Subject Re: [firebird-support] Re: Embedded and "security"
Author Alexandre Benson Smith
kogerbnz wrote:
>> Basically, if you opt for the embedded model, the only way to protect
>> your database is by setting permissions on the database file.
>> If you want to delve deeper into this subject, here's a good paper
>> about Firebird security (HTML and PDF versions):
> Thanks for the link, it's a really good.
> In my case, I wish to base the encryption of a key only known by the
> user, that way I don't a problem with storing it on the computer.
> The application must run on Windows ME, so protecting the file using
> the OS is not possible.
> I think this gives me two options
> 1) Encrypt user data when I insert it into the database, and decrypt
> it on retrieval. That's not really practical for my use, because I
> would have to encrypt a lot of fields.

Take care about inequality and sort operations that won't work on
encrypted values.

> 2) Encrypt the whole database file. Since my database file will be
> pretty small, this should be possible. The only problem I see; is that
> the decrypted file has to be available somewhere while my application
> is running.
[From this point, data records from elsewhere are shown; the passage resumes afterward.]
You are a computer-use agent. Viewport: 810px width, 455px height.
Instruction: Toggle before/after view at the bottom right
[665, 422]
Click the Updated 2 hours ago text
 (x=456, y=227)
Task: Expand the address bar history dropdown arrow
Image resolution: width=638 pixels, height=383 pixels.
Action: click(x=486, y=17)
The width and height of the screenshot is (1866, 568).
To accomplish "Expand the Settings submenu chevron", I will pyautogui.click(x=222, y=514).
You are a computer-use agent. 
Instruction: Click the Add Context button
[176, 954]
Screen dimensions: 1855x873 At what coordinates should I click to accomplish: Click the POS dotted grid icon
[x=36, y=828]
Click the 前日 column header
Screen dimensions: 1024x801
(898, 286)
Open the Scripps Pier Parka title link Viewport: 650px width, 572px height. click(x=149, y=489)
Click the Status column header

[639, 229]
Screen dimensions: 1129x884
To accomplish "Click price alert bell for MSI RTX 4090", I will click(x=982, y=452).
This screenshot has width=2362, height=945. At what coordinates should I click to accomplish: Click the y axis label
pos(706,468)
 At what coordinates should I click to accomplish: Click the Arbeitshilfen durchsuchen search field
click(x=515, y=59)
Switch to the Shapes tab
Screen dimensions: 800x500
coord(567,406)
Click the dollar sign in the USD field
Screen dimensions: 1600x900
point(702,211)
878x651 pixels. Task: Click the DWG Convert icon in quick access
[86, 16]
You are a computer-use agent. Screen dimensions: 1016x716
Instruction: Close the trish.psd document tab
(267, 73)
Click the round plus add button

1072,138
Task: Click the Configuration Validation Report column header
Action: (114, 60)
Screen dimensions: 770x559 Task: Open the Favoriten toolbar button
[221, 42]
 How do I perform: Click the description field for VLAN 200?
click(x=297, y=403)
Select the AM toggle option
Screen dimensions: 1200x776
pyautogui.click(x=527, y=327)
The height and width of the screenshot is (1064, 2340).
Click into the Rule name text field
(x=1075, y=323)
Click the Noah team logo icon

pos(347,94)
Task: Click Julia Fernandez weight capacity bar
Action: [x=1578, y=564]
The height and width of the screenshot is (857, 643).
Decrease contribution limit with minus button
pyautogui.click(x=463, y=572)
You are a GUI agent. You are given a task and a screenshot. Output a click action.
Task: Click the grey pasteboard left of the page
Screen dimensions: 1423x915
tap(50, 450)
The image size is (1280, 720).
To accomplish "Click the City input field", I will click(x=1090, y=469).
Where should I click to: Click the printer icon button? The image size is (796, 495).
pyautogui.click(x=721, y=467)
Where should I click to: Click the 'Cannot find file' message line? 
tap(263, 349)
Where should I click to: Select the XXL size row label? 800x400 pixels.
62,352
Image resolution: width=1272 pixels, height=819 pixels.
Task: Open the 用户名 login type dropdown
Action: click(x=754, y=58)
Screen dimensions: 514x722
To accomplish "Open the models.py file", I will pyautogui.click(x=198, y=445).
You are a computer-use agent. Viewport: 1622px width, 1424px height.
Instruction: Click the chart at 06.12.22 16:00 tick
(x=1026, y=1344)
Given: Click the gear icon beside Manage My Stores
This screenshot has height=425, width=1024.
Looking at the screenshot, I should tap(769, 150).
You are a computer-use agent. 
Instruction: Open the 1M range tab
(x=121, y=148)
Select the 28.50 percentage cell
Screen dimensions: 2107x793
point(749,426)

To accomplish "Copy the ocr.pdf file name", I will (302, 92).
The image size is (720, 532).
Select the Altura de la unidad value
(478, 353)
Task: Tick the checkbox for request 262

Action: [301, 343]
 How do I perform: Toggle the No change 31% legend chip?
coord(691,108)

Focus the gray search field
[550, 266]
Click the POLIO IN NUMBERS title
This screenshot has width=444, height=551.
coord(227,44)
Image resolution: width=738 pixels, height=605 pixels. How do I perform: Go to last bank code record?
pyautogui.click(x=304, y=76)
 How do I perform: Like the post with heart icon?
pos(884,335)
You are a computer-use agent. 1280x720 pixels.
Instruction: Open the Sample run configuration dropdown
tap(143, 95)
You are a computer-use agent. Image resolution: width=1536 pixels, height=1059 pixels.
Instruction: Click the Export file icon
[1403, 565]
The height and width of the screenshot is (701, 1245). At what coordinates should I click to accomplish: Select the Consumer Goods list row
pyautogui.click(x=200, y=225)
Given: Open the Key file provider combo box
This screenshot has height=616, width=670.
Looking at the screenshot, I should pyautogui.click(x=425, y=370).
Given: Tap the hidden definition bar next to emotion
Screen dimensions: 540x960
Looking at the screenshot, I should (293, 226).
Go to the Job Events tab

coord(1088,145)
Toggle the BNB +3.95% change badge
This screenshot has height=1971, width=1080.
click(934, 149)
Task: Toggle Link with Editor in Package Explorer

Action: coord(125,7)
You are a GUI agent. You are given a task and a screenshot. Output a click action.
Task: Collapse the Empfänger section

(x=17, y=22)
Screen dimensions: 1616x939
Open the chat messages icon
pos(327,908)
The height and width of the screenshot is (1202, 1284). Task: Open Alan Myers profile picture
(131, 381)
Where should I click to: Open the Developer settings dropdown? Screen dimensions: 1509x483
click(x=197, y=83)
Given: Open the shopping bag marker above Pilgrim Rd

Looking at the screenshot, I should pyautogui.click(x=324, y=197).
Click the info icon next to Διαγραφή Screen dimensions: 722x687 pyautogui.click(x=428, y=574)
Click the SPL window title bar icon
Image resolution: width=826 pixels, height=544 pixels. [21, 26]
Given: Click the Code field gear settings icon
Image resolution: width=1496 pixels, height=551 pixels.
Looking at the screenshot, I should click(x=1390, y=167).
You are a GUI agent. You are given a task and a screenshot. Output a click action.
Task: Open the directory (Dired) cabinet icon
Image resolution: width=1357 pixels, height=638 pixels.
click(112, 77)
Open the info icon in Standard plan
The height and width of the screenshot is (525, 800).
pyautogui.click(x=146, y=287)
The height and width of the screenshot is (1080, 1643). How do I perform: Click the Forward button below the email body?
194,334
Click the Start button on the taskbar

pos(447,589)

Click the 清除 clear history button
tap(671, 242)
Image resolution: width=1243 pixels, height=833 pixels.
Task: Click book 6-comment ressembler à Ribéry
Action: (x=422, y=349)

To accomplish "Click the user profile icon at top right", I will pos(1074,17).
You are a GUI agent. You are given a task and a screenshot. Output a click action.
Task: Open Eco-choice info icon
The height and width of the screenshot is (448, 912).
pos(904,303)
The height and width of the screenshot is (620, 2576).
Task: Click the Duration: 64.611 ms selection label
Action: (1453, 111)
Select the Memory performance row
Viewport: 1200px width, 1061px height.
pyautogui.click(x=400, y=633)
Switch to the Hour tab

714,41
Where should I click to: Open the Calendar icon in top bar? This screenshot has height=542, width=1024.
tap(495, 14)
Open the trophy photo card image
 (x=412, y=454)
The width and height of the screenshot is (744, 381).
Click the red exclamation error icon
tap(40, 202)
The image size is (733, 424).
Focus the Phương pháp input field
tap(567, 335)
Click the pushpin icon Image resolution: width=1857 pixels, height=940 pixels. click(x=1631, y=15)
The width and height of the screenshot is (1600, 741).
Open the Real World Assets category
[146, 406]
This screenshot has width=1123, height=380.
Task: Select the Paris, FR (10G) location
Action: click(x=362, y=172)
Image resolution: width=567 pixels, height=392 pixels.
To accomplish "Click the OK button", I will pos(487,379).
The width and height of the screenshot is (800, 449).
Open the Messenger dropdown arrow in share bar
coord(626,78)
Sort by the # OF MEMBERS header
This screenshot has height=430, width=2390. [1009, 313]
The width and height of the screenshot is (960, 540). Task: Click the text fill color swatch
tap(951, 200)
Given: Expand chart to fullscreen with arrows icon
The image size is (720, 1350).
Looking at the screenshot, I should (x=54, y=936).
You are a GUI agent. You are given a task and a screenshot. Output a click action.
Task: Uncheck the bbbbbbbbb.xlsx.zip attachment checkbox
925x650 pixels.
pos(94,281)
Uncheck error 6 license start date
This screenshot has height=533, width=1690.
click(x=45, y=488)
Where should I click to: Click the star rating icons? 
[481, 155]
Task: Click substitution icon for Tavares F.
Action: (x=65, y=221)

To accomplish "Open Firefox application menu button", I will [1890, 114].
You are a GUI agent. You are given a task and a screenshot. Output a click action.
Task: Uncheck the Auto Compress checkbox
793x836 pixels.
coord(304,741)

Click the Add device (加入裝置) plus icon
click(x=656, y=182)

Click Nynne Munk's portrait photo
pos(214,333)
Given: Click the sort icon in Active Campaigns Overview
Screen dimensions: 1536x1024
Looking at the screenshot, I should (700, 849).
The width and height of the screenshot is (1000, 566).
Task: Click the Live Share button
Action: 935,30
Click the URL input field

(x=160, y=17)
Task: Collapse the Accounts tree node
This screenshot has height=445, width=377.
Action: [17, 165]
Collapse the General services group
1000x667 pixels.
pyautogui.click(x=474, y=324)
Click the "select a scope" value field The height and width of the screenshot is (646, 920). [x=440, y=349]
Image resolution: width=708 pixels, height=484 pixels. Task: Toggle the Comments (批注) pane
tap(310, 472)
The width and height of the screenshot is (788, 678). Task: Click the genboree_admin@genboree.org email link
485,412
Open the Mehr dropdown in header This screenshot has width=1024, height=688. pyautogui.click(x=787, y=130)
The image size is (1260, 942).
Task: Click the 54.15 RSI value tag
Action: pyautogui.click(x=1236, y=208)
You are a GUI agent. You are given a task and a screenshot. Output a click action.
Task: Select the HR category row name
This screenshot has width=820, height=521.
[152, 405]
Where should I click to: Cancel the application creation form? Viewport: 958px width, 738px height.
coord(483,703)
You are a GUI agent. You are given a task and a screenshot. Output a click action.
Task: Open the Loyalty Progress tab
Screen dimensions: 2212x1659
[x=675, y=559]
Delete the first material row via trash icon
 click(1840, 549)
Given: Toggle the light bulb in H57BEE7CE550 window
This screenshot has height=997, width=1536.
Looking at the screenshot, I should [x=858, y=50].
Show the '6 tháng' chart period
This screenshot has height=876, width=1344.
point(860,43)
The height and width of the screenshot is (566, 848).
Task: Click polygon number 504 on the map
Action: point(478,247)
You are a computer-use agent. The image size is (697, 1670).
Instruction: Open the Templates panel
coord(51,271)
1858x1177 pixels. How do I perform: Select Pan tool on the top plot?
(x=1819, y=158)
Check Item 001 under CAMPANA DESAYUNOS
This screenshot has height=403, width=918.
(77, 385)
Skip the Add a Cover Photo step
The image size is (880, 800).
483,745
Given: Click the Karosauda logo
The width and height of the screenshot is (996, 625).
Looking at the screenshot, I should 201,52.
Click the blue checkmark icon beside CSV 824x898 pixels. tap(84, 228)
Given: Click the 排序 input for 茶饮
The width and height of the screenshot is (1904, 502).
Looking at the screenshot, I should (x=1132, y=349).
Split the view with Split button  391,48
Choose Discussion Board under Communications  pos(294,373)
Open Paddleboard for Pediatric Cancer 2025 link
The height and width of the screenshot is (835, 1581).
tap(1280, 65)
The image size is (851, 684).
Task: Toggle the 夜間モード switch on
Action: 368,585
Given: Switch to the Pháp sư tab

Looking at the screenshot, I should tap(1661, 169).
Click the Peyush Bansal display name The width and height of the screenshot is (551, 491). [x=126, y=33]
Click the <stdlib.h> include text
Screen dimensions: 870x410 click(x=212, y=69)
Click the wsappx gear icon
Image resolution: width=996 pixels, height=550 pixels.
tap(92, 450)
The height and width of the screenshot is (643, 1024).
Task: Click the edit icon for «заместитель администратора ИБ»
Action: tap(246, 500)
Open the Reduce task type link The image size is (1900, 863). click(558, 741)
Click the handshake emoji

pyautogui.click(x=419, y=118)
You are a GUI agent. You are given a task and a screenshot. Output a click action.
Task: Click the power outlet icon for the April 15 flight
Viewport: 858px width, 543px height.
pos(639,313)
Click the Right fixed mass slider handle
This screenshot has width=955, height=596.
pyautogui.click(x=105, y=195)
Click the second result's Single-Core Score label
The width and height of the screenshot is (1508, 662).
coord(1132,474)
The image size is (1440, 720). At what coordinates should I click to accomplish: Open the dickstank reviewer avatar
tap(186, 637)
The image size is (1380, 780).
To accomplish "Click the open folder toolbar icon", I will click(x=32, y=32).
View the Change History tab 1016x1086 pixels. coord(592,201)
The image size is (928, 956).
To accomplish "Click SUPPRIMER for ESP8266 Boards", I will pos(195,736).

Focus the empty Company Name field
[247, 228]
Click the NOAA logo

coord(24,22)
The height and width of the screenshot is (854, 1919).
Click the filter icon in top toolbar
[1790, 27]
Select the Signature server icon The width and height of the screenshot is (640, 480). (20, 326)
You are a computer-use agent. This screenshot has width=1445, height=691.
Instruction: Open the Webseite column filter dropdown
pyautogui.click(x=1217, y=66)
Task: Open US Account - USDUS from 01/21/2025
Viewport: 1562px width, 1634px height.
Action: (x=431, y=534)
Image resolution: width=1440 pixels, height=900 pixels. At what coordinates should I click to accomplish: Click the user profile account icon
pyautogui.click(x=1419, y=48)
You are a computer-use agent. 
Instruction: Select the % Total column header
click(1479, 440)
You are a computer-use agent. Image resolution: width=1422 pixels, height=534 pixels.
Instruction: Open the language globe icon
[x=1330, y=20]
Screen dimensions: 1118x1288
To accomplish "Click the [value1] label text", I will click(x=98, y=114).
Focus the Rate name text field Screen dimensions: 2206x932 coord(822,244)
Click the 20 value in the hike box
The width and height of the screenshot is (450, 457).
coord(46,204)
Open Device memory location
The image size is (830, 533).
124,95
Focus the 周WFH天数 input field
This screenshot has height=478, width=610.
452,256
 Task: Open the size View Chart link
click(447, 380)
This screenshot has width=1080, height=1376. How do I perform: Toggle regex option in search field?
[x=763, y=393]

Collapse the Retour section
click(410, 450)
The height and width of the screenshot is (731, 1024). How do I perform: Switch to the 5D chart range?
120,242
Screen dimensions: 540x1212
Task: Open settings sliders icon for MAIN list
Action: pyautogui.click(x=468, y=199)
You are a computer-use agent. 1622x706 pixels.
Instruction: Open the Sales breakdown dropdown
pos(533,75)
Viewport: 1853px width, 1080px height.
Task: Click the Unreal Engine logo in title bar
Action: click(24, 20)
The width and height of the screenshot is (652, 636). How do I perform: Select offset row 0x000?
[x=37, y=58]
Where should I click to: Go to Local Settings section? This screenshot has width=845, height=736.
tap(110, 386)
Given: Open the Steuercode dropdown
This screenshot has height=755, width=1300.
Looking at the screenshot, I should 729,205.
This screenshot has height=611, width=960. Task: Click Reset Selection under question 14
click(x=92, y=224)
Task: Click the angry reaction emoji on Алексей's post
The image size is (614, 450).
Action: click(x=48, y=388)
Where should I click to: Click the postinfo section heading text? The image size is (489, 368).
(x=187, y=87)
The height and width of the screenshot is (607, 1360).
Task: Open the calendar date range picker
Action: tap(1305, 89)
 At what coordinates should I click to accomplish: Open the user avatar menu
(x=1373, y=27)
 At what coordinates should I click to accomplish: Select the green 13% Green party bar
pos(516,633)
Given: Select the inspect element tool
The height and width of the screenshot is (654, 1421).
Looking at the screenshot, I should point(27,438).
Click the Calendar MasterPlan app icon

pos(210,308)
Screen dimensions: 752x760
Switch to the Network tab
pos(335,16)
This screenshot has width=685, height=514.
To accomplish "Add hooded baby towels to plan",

If the application isn't closed correctly, the decrypted
> file is freely available.

Use a volume encryption software (like truecrypt), the file would be
available until de volume is mounted, but it has provision so umount the
volume after a period of inactivity, etc.

> Any comments on this? something I missed or misunderstood ;-)

see you !

Alexandre Benson Smith
THOR Software e Comercial Ltda
Santo Andre - Sao Paulo - Brazil